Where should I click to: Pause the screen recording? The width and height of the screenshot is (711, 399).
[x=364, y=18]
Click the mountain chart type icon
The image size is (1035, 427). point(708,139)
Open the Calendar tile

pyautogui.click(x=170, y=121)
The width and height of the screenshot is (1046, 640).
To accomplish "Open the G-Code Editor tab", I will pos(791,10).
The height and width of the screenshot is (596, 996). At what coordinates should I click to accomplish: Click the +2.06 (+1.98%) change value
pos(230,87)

--

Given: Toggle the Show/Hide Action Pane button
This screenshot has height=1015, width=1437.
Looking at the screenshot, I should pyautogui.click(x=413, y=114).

Problem statement:
In the listing above, find the line with "Where should I" and the line with "The width and height of the screenshot is (1046, 640)."; output exactly those lines and all lines between them.

Output:
Where should I click to: Pause the screen recording? The width and height of the screenshot is (711, 399).
[x=364, y=18]
Click the mountain chart type icon
The image size is (1035, 427). point(708,139)
Open the Calendar tile

pyautogui.click(x=170, y=121)
The width and height of the screenshot is (1046, 640).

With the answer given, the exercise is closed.